* [Work task]:
Your answer should hold only the lines from the one containing "Click 'Nový styl...' button in condition 1" through the last line below, copied exactly; pictures stay out.

Stored data:

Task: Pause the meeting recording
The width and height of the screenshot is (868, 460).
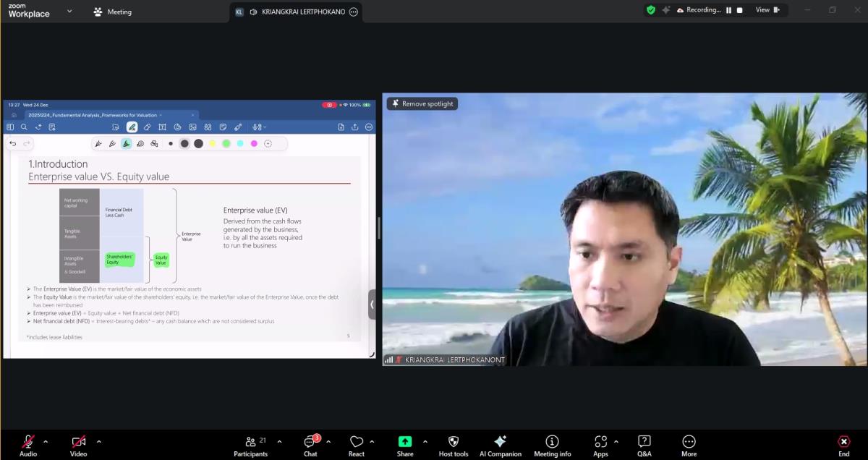Action: pyautogui.click(x=729, y=10)
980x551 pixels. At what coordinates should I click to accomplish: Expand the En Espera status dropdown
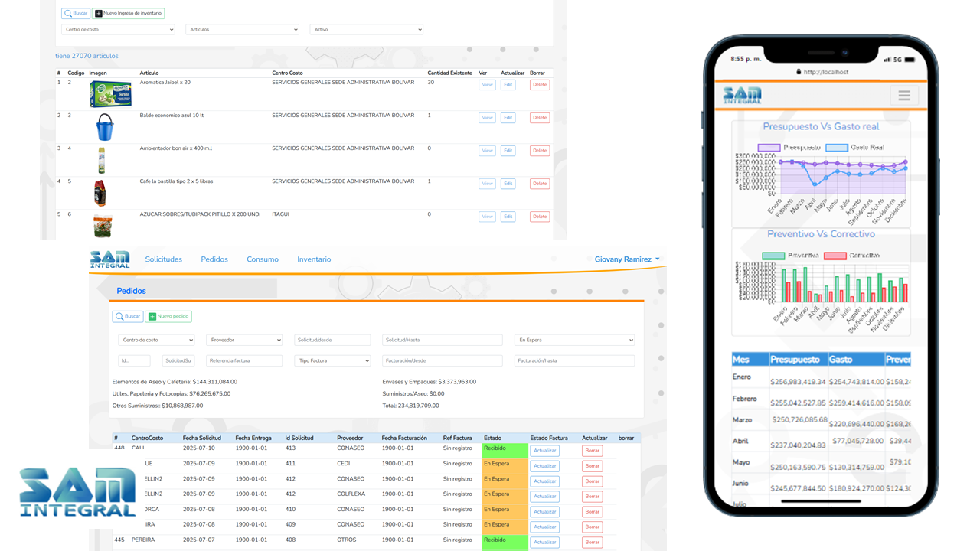(574, 340)
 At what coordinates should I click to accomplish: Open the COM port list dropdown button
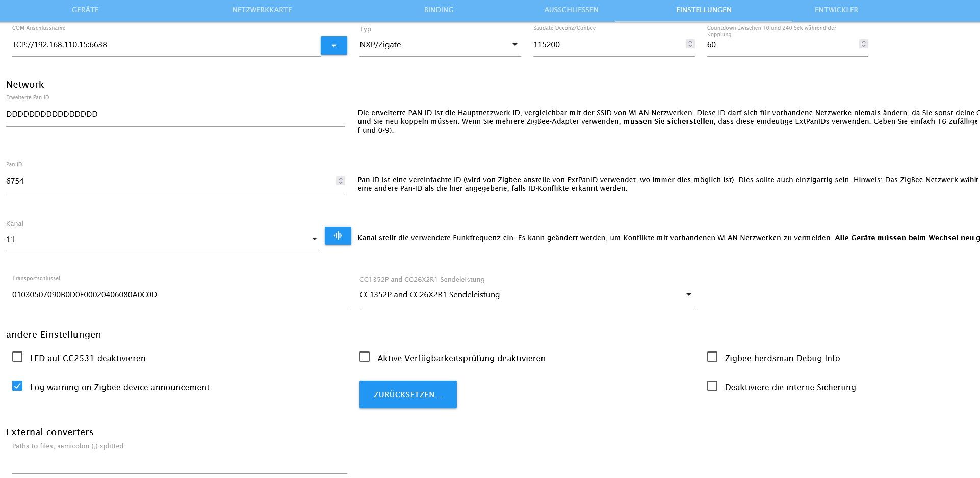333,45
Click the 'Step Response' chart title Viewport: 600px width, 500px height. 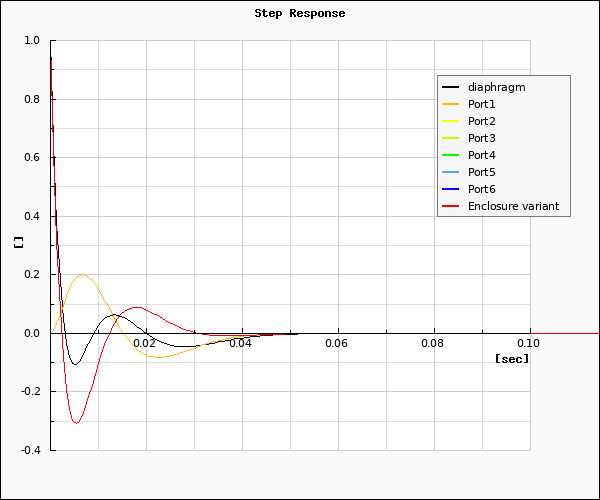[299, 13]
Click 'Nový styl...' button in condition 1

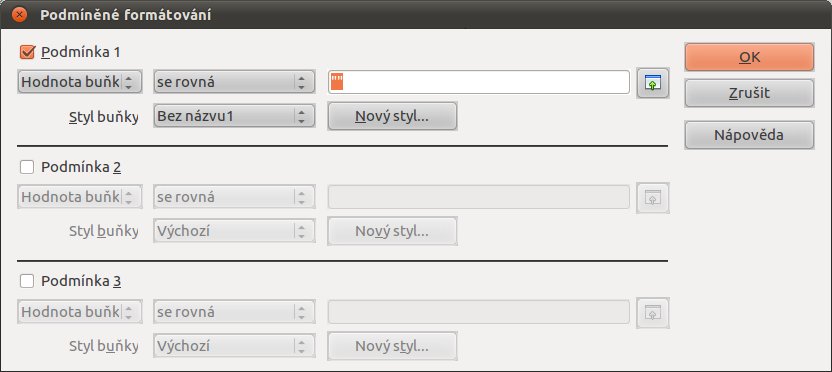click(x=392, y=116)
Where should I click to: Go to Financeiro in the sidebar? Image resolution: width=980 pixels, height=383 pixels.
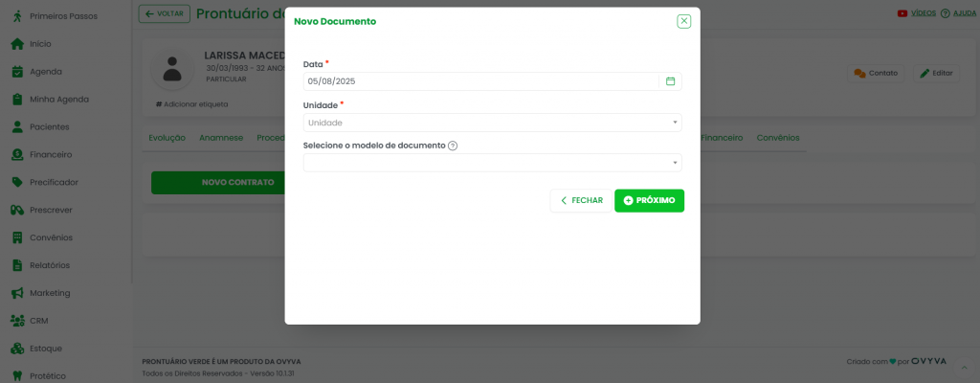[51, 154]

* [Reply to the task]:
Click 'Nový styl...' button in condition 1

click(x=392, y=116)
Where should I click to: Go to Financeiro in the sidebar? Image resolution: width=980 pixels, height=383 pixels.
[51, 154]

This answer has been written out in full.